PROBLEM TO WORK ON
Copy the rows from the start up to and including the line with "Looking at the screenshot, I should [x=866, y=541].", changing "Where should I click to" to "Where should I tap to" and leaving everything else the same.

--- START ---

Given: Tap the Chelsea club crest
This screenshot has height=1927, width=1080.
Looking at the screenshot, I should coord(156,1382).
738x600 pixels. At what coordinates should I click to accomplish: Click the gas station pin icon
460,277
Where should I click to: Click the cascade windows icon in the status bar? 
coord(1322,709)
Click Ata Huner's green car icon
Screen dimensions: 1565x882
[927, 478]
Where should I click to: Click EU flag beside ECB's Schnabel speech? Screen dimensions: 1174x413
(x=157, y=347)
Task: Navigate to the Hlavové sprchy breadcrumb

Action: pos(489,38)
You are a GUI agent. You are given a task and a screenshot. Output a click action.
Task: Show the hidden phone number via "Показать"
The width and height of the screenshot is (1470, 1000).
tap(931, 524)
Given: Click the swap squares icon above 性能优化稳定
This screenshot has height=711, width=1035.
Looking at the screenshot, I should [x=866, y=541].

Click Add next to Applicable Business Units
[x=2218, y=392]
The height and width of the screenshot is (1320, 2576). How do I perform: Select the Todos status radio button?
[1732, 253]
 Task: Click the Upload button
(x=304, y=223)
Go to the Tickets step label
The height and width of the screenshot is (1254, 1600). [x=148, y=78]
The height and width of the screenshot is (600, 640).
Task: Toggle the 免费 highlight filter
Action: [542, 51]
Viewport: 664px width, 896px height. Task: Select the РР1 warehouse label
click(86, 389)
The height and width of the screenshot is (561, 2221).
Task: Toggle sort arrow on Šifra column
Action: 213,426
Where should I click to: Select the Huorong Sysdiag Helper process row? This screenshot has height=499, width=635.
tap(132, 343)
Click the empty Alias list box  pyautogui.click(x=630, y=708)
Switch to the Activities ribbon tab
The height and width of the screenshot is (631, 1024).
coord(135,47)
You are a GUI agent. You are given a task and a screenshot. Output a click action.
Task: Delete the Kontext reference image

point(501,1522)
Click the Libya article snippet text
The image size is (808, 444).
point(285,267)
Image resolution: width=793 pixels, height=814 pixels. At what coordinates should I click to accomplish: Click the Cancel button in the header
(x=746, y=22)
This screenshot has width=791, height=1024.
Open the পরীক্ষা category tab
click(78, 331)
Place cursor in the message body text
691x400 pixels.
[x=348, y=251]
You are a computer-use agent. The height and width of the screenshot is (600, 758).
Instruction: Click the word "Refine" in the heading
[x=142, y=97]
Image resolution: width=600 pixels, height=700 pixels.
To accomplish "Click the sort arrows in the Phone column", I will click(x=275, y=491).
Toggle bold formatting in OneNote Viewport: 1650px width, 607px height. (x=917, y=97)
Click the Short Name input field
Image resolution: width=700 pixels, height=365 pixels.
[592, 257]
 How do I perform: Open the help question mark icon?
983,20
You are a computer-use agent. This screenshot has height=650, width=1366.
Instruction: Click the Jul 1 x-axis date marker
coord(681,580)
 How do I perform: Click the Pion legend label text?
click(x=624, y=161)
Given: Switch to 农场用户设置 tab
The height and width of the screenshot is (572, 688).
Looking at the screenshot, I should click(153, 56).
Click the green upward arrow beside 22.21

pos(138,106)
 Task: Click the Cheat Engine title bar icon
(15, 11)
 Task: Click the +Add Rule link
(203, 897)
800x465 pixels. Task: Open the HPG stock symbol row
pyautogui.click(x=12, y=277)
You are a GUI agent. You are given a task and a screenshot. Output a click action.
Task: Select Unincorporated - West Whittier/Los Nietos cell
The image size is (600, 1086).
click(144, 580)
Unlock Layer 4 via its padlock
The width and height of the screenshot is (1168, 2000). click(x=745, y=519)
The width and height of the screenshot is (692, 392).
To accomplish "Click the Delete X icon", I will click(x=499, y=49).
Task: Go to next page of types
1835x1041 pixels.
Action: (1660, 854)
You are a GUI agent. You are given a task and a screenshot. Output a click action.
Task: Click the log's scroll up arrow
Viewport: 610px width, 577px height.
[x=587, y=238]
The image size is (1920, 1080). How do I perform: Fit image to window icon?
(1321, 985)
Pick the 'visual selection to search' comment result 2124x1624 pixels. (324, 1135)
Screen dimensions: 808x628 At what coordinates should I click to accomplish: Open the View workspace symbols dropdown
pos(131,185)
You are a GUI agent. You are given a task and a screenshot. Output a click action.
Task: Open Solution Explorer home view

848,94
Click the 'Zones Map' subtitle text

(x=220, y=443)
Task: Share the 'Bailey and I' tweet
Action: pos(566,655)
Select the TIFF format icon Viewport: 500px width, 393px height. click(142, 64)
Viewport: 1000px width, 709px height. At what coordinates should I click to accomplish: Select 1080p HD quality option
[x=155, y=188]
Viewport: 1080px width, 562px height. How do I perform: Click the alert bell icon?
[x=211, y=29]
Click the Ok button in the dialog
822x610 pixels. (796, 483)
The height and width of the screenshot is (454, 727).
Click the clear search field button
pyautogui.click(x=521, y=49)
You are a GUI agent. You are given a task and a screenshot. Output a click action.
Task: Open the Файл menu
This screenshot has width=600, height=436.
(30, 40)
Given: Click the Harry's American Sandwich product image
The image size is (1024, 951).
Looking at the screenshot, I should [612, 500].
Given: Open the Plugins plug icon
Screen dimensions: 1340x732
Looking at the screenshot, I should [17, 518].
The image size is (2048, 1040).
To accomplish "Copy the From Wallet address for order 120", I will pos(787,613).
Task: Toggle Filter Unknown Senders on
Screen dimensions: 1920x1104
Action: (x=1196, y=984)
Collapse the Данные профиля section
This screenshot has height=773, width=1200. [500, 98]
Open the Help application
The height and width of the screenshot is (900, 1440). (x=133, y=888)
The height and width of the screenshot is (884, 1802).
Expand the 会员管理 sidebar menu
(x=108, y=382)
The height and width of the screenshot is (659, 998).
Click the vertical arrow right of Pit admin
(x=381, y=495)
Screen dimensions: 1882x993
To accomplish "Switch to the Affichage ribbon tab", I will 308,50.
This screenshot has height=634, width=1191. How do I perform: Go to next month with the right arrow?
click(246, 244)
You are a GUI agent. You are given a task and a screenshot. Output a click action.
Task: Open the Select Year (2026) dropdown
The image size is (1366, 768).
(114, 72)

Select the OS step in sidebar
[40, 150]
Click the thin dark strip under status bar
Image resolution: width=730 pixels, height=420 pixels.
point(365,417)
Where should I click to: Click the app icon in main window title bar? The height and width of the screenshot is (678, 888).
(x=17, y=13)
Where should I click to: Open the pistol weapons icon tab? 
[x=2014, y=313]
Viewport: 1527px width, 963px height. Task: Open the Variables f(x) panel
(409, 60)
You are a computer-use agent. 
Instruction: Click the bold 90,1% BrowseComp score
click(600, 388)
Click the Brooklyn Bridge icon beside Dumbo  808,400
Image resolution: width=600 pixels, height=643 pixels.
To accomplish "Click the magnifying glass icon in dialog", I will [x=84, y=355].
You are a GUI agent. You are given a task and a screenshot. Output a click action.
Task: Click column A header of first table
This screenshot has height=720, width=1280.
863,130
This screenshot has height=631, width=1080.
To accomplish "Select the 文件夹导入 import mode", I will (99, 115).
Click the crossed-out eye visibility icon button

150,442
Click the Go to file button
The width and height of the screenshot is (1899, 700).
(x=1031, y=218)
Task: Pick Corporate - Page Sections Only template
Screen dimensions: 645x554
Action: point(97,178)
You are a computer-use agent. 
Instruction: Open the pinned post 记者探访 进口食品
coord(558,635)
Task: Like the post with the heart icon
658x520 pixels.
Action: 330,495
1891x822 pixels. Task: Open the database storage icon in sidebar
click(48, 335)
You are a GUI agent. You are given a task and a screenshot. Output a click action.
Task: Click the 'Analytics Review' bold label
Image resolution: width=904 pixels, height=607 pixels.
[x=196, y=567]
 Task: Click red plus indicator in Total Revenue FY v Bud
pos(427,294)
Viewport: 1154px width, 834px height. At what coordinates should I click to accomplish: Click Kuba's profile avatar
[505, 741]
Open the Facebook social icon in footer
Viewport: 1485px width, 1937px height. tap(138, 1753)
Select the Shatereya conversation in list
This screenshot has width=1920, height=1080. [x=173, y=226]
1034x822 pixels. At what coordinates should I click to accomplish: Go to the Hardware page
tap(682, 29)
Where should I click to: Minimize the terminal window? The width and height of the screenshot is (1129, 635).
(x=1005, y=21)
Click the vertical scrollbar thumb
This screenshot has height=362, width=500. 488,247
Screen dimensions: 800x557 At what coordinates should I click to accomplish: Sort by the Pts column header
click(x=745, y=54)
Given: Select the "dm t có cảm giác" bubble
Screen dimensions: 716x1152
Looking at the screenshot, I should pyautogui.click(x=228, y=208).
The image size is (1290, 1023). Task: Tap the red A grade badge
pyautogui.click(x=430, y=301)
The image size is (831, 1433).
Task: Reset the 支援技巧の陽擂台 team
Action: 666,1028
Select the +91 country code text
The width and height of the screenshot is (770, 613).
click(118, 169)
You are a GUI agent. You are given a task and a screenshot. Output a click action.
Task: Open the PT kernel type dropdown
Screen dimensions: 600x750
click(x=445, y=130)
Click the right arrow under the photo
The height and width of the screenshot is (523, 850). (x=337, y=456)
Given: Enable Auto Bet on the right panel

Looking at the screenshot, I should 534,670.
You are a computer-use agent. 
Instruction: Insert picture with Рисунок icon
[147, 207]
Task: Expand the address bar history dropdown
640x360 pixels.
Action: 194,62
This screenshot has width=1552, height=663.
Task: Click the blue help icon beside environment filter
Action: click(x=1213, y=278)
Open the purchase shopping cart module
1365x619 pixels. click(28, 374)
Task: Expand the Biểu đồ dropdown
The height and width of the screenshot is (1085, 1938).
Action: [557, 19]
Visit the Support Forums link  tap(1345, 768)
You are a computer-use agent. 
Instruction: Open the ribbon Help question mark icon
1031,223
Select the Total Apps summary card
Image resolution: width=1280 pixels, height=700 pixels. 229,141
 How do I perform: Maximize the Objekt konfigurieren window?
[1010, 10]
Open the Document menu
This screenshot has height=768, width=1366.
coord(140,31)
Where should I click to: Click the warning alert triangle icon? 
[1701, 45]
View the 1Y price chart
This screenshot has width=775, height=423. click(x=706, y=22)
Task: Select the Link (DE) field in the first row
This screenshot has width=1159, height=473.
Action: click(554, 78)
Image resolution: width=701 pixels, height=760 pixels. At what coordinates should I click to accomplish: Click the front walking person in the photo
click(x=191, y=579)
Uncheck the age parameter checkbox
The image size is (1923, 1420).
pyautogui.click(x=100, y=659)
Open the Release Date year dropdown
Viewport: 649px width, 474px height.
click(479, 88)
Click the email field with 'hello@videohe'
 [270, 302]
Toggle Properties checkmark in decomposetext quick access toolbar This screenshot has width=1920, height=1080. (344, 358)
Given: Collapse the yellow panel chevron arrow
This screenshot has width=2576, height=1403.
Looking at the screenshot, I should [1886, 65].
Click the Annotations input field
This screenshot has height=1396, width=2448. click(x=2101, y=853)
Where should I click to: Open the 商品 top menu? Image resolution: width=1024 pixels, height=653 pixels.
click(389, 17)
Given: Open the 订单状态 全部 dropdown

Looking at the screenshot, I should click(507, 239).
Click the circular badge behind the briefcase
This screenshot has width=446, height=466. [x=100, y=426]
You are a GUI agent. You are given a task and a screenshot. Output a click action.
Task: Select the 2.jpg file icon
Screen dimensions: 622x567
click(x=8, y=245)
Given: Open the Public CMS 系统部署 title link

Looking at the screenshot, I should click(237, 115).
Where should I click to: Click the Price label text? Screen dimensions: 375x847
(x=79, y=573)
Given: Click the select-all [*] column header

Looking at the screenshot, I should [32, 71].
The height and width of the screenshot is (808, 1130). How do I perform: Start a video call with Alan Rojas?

--- END ---

REPLY TO THE TASK
Given: Tap the Chelsea club crest
This screenshot has height=1927, width=1080.
Looking at the screenshot, I should coord(156,1382).
738x600 pixels. At what coordinates should I click to accomplish: Click the gas station pin icon
460,277
Where should I tap to: Click the cascade windows icon in the status bar? 
coord(1322,709)
Click Ata Huner's green car icon
Screen dimensions: 1565x882
[927, 478]
Where should I tap to: Click EU flag beside ECB's Schnabel speech? Screen dimensions: 1174x413
(x=157, y=347)
Task: Navigate to the Hlavové sprchy breadcrumb

Action: pos(489,38)
You are a GUI agent. You are given a task and a screenshot. Output a click action.
Task: Show the hidden phone number via "Показать"
The width and height of the screenshot is (1470, 1000).
tap(931, 524)
Given: Click the swap squares icon above 性能优化稳定
This screenshot has height=711, width=1035.
Looking at the screenshot, I should [x=866, y=541].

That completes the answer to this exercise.